As someone who isn’t skilled enough to write Linux kernel drivers even if the chip maker provides documentation, I’m hoping Intel can continue improving their hardware and open source software.
meh your right.
Linux and ARM are awesome? Hahahahaha. Linux and ARM right now is like Linux and x86 in the 90’s. Not awesome at all.
meh i respectfully agree with pat up there she had some good points but you on the other hand are just a lamer. My Rockchip 40$ arm stick is running picuntu, samba, minidlna,
nzbget, gcc..I have another one running a firewall, squid proxy etc.
it is not just awesome it is f*cking awesome. For 40$ using literally
2watts. The system i ran this on prior was an atom D2800MT mini-itx ~
10w (not bad).
The arm repositories are also well stocked, i am having awesome
experiences
here. Listen i am no intel hater. I just enjoy getting value for my dollar. I get a
tremendous amount of value for arm and i just see the future getting
better and better for this platform.
All that resting on their laurels is coming back on them. Here’s a crazy idea: Compete based on how good your product is and not on how much you are paying people to use it!
Idiots
Intel throwing money around to thwart a
rival is nothing new.
In the AMD vs. Intel battle, it was revealed
how much Intel was paying Dell (hundreds of
millions of dollars) to prevent Dell from using
AMD. The joke then was that if Dell was in
danger of missing its quarterly numbers, the
Dell finance person would call the Intel finance
person, and voila, a whole bunch of money
would magically appear in Dell’s bank account.

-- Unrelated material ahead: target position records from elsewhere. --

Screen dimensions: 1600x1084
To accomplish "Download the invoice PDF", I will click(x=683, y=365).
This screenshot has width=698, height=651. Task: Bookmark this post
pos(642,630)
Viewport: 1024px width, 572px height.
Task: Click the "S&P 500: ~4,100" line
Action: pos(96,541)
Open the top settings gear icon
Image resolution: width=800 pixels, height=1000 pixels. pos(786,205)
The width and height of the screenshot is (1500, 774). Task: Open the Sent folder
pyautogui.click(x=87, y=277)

They basically are… But they’re competing in a market where the competition has the advantage of already dominating the market and having guaranteed minimum orders that ensures low unit costs… The reverse of how it’s been for Intel in the PC market…
Until Intel gets similar market share as the even the less popular ARM manufacturers to ensure unit costs get similarly low for them then the only way for them to compete on just the value of their product is to counter the ARM cost advantage and offer their product at a competitive price to OEMs…
This is nothing new for breaking into a new market for any company, like how MS spent billions subsidizing the costs of the XBox until it finally became profitable for them…
So don’t confuse what’s going on now with what happened before in the PC market… Intel isn’t in a position to abuse its position in the mobile market…
Besides, even companies like Samsung use subsidies despite their success in the mobile market…
“The reverse of how it’s been for Intel in the PC market…” and the GPU market. There, fixed that for ya.
Intel only has integrated graphics, they don’t offer any discrete graphics like Nvidia and AMD… They also don’t do 3rd party IPs for anyone else… So they never really had much influence in the GPU market…
Intel also still has a way to go to fully catch up with even mobile graphic performance but they plan on getting competitive in another two updates within the next two years… Till then they’re counting on other aspects to be competitive…
One thing they recently achieved is finally shrinking their board size for mobile devices, along with finally allowing better BOM arrangements for OEMs to be able to get parts not only from them… So, they’re actually trying to be competitive right now…
Isn’t that what Intel is trying to do now? They got off their laurels and started competing. The Atom is no longer stagnating. The ULV Core chips are getting very efficient which will eventually overlap somewhat with the Atom chips.
Of course, they’re also trying to buy their way into the market which they’ve been doing for a very very long time now. Why change that part of their strategy when it works especially when they’re not the market’s leader?